> **Exercise**
Rewrite the lines below with "GUI agent" replaced by "interface agent" and everything else unchanged.

##### Supplied entries

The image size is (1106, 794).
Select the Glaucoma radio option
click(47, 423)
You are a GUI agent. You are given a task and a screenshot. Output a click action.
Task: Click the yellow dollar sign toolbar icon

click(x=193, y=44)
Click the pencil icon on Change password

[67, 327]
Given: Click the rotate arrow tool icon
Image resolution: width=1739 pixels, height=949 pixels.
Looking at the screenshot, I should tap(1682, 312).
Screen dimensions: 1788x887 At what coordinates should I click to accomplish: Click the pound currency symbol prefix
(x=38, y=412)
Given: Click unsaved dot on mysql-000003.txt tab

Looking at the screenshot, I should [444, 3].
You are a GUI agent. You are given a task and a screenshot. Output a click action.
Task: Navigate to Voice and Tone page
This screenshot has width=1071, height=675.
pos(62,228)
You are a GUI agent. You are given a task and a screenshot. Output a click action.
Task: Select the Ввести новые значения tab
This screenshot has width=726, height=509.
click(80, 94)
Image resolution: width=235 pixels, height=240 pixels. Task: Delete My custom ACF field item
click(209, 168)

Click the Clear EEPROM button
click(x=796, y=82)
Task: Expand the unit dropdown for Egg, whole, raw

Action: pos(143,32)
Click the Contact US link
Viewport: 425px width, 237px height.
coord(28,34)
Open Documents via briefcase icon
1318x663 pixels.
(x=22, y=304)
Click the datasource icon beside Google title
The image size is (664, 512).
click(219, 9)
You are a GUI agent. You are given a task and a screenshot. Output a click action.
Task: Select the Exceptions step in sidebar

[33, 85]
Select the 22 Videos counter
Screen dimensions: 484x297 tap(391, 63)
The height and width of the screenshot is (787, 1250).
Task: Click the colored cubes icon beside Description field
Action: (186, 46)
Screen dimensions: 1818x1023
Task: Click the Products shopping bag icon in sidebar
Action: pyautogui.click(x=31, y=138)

##########

> **The result**
The image size is (1106, 794).
Select the Glaucoma radio option
click(47, 423)
You are a interface agent. You are given a task and a screenshot. Output a click action.
Task: Click the yellow dollar sign toolbar icon

click(x=193, y=44)
Click the pencil icon on Change password

[67, 327]
Given: Click the rotate arrow tool icon
Image resolution: width=1739 pixels, height=949 pixels.
Looking at the screenshot, I should tap(1682, 312).
Screen dimensions: 1788x887 At what coordinates should I click to accomplish: Click the pound currency symbol prefix
(x=38, y=412)
Given: Click unsaved dot on mysql-000003.txt tab

Looking at the screenshot, I should [444, 3].
You are a interface agent. You are given a task and a screenshot. Output a click action.
Task: Navigate to Voice and Tone page
This screenshot has width=1071, height=675.
pos(62,228)
You are a interface agent. You are given a task and a screenshot. Output a click action.
Task: Select the Ввести новые значения tab
This screenshot has width=726, height=509.
click(80, 94)
Image resolution: width=235 pixels, height=240 pixels. Task: Delete My custom ACF field item
click(209, 168)

Click the Clear EEPROM button
click(x=796, y=82)
Task: Expand the unit dropdown for Egg, whole, raw

Action: pos(143,32)
Click the Contact US link
Viewport: 425px width, 237px height.
coord(28,34)
Open Documents via briefcase icon
1318x663 pixels.
(x=22, y=304)
Click the datasource icon beside Google title
The image size is (664, 512).
click(219, 9)
You are a interface agent. You are given a task and a screenshot. Output a click action.
Task: Select the Exceptions step in sidebar

[33, 85]
Select the 22 Videos counter
Screen dimensions: 484x297 tap(391, 63)
The height and width of the screenshot is (787, 1250).
Task: Click the colored cubes icon beside Description field
Action: (186, 46)
Screen dimensions: 1818x1023
Task: Click the Products shopping bag icon in sidebar
Action: pyautogui.click(x=31, y=138)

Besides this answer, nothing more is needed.